Penetration Testing in the Cloud Demands a Different Approach
Most companies are familiar with the pattern: As attackers adjust their techniques, defenders must rethink their security strategies. Now, as the attack surface expands and criminals target cloud environments, the pressure is on businesses to ensure their cloud infrastructure is secure.
Many organizations rely on penetration testing to find security gaps in their systems, but the process has historically looked different, said Josh Stella, Fugue co-founder and CTO, in a presentation at this year’s virtual (ISC)² Security Congress. In the traditional data center world, pen testers are primarily concerned with gaining access to network devices and with moving through the TCP/IP network, through perimeters of defense, to access assets such as databases, he explained.
“Pen testing is a little behind on cloud technologies,” Stella said. “The attack surfaces have changed.”

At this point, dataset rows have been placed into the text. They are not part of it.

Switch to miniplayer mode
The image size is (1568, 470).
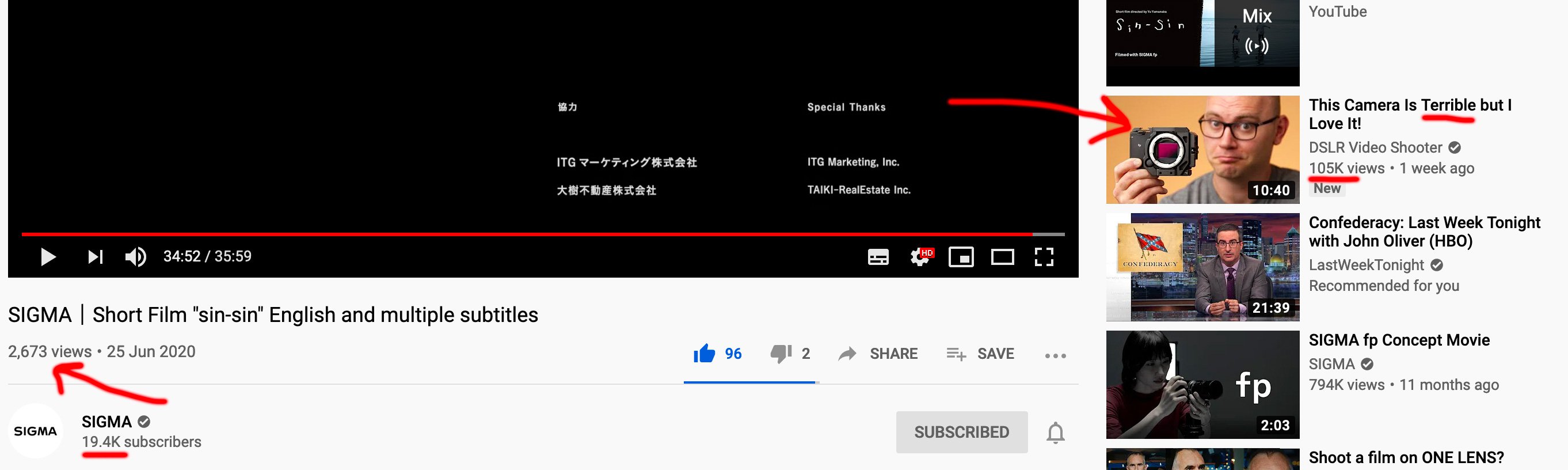(x=961, y=257)
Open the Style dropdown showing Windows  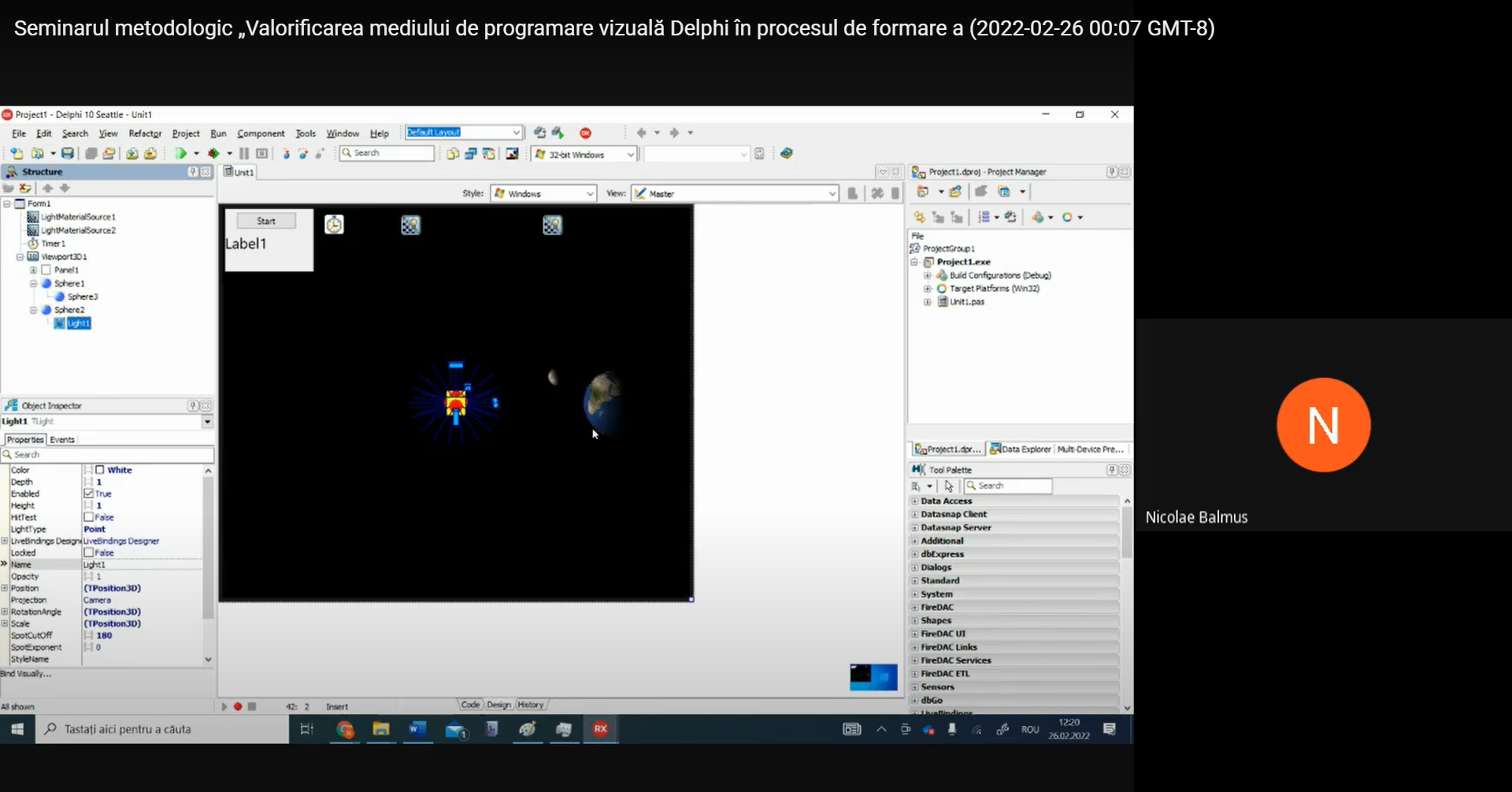pos(543,194)
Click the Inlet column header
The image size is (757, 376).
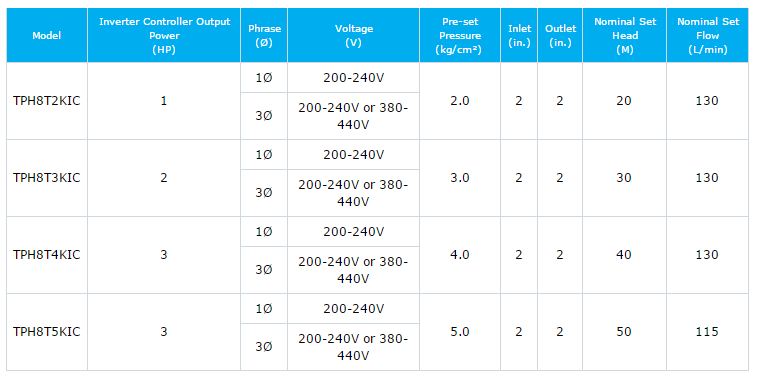pyautogui.click(x=519, y=35)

Many cloud vulnerabilities are often missed because pen testers are focused on data center techniques and not cloud tactics. Security gaps are not addressed by compliance frameworks and not recognized by DevOps or security teams. Flaws are often only apparent in the full context of the environment — if you don’t understand the big picture, you miss them, according to Stella.
He pointed to the Uber breach, which occurred in 2016 and compromised the information of 57 million global users and 600,000 US drivers. An attacker reportedly stole credentials to gain access to Uber’s private code on GitHub, where they found hardcoded AWS S3 credentials. They were able to use these credentials to log in to Uber’s AWS account and download files.
“This is not an unusual attack pattern for hackers to use … to use multiple cloud services the target is utilizing to get across these boundaries,” Stella continued. The attackers aren’t using a network or operating system vulnerability because they could breach the cloud environment without one.
The vulnerabilities attackers use to breach cloud environments tend to be architectural issues or process problems, as opposed to a version of a library that has a flaw, Stella said. While these problems do exist in the cloud, they’re less common than they are in the data center. Much of pen testing in the cloud involves piecing together content from different places to make a breach happen.
In the traditional attack pattern, an attacker chooses a target and then searches for, or tries to create, vulnerabilities to break in. This isn’t how most breaches unfold in the cloud. Even high-profile attacks tend to employ a new pattern: Attackers use automation to find vulnerabilities — often a misconfiguration of cloud resource APIs — and then choose where they want to break in.
“By the time you put something out there and have configured it, whether it’s an S3 bucket or what have you, attackers have probed it for things they know are misconfigurations and vulnerabilities,” Stella said. Often, adversaries will find your cloud resources within minutes.
“Ugly” S3 Problems
The Uber attack highlighted the danger of S3 data exfiltrations, an all-too-common enterprise issue that he described as “ugly for a number of reasons”: These are extraordinarily hard to detect because, in most cases, the data doesn’t traverse any customer-accessible networks. The exfiltration happens on the cloud provider network that a customer organization doesn’t really have access to; the event log the organization can access will alert to stolen data after it’s already gone.
Businesses should be especially concerned about S3 lists, which Stella described as “one of the most wonderful tools for an attacker.”
The majority of dangerous cloud misconfigurations are Read misconfigurations, which are used for discovery, he noted. After its 2019 breach, in which an attacker stole an AWS API key from an internal system left accessible from the Internet, Imperva took steps to increase its audit of snapshot access. This is “almost certainly” examining IAM policies and role associations that are allowed Read access, Stella said. Organizations should be trying to figure out everywhere API keys are stored because that is what the attackers will be doing.
Imperva, which he noted had a strong breach response, also took steps to rotate credentials and strengthen the credential management process — another must-do for businesses that want to improve their cloud security posture, he said. All credentials should be rotated, even those in development and test environments where the security controls tend to be weaker.
“Dev and test are probably more popular, or at least as popular as production, for hacking in the cloud, and a lot of that has to do with the more relaxed set of security controls that tend to be in those environments,” Stella added.
The kind of questions you’d ask to check your vendor’s security posture are the same ones you should ask a pen tester, Stella said. Do they understand the vulnerability surface and their exposure to it? Are they testing control plane APIs, especially if they’re hosted in the cloud? This is another aspect businesses should keep in mind when strengthening their cloud posture: When data is taken from the cloud, he said, it’s almost always through the control plane API.